Doubts about Van Buskirk’s version of events were cast when another Special Forces veteran, Tom Marzullo, pointed out Van Buskirk had authored a book in 1983 called “Operation Tailwind,” in which he made no mention of the defectors or the sarin gas. Van Buskirk’s superiors also discounted his story.
Also, CNN did not report that shortly after his tour of duty in Vietnam, Van Buskirk was arrested by U.S. Army Criminal Investigative Division officials in Germany for arms trafficking, after which he was forced out of the military.
Historical records for the North Vietnamese Army also make no claims the U.S. ever deployed lethal chemical weapons in its conduct of the war or in the Laotian incursion.
Kinsler, the third plaintiff in the case, was a sergeant in the Special Forces at the time of Operation Tailwind, but he wasn’t in Laos nor was he in any way involved with Tailwind.
Cook decided to include Kinsler in the suit because CNN had used his picture once in one of the Tailwind broadcasts.
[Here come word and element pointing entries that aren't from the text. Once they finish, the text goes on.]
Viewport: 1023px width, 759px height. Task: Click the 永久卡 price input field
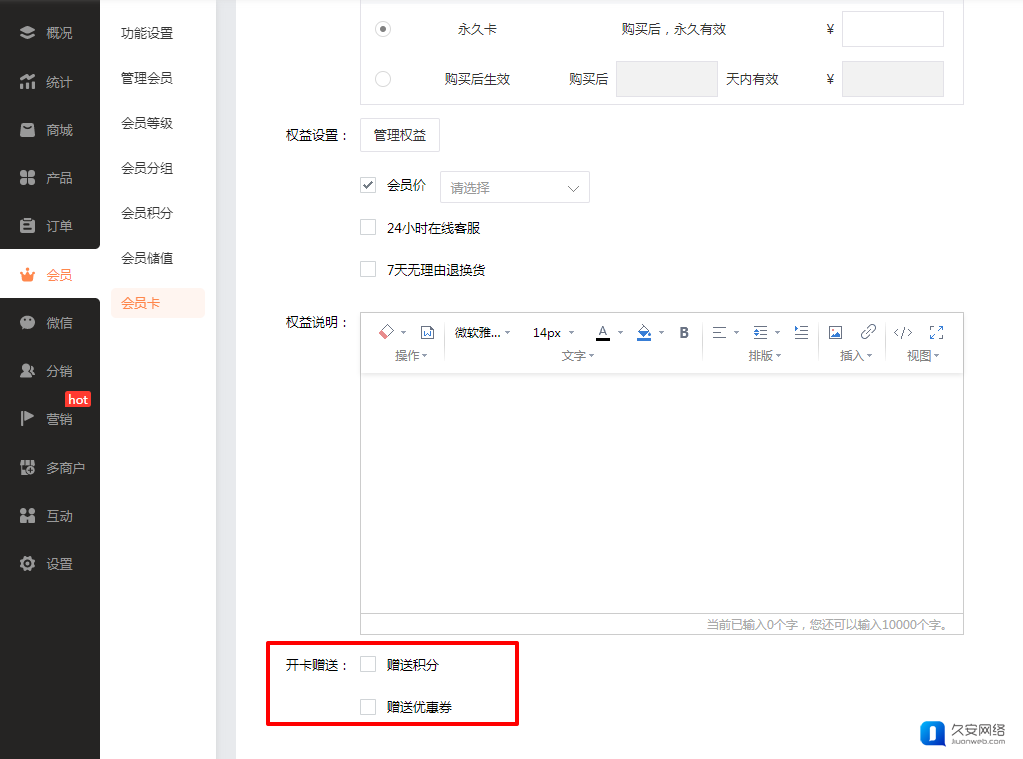(892, 29)
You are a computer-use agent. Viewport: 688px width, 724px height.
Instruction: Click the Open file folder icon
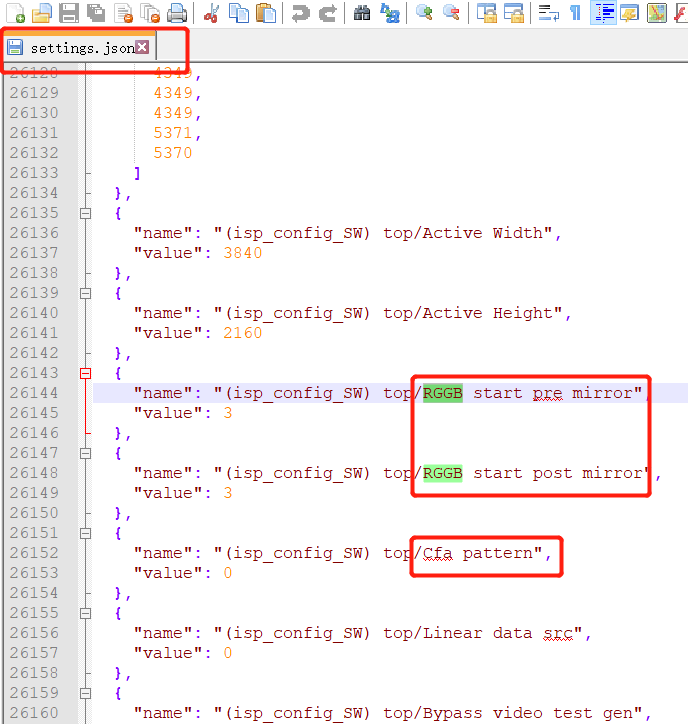point(41,13)

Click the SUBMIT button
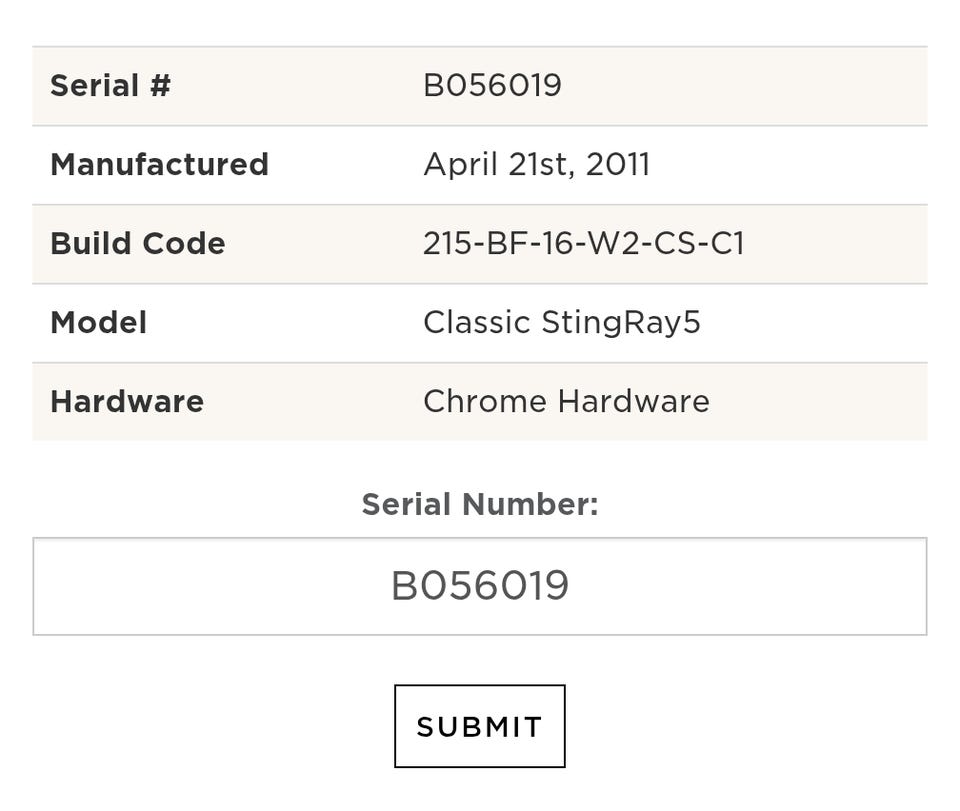(479, 726)
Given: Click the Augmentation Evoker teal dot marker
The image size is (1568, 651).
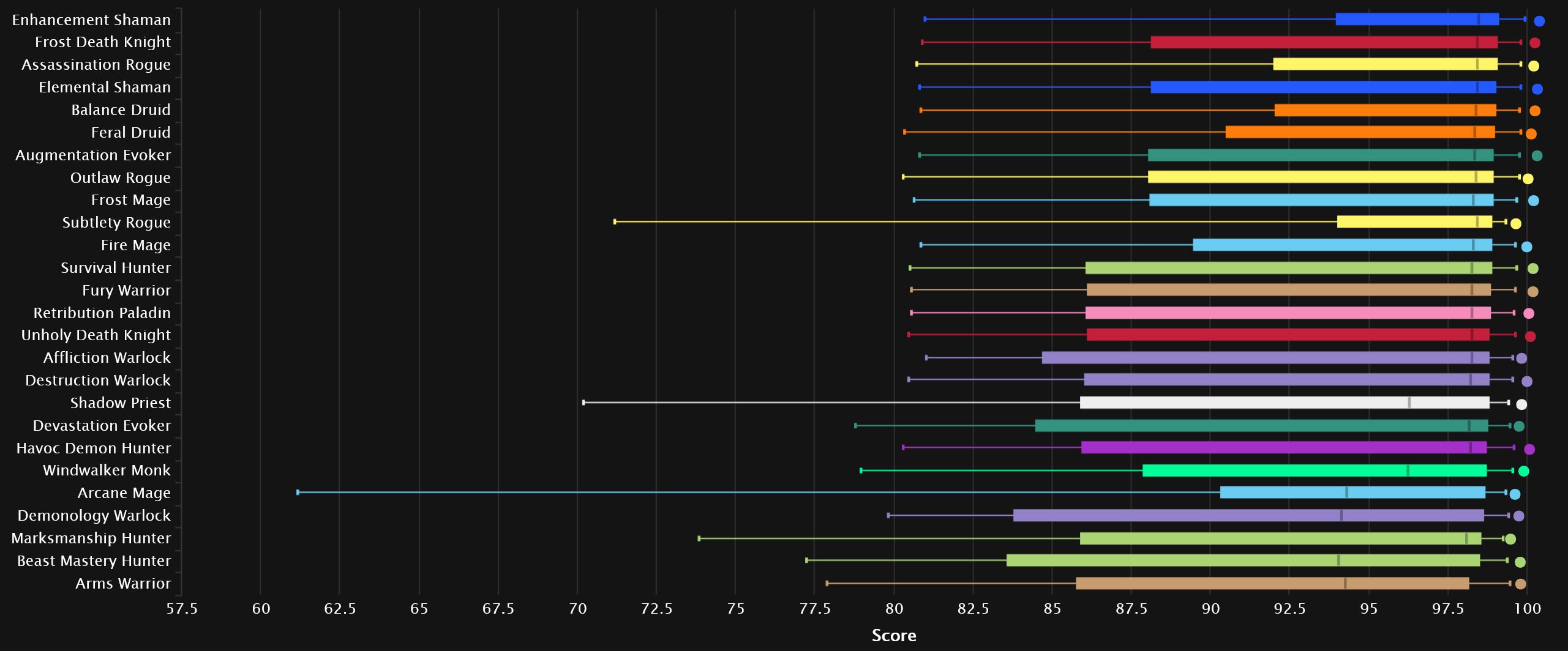Looking at the screenshot, I should [x=1536, y=156].
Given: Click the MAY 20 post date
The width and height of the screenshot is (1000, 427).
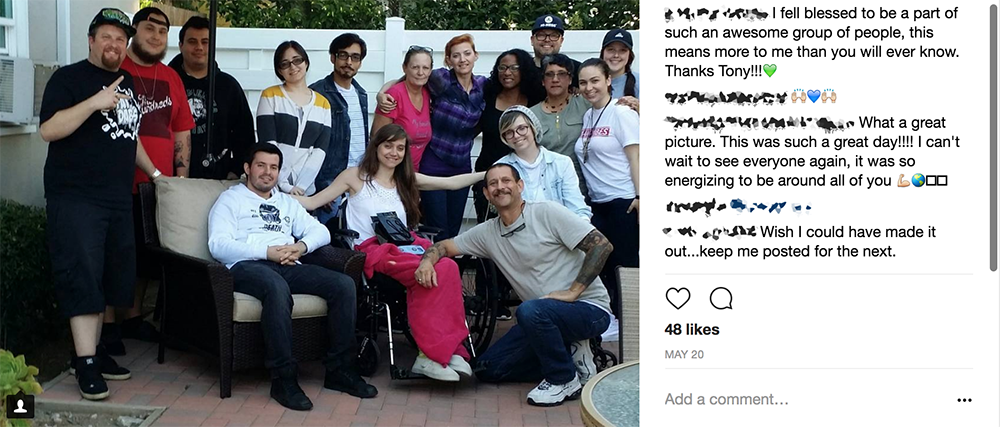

The picture showed him holding special weapons used by assault teams.
Minton remains bitter about the ordeal.
“[CNN] has never apologized for the story,” Minton said, adding the network withdrew the story but only because the company couldn’t substantiate all its claims.
“People still come up to me and say to me, ‘I know you really can’t talk about it, but you really did do that, didn’t you?'” he said.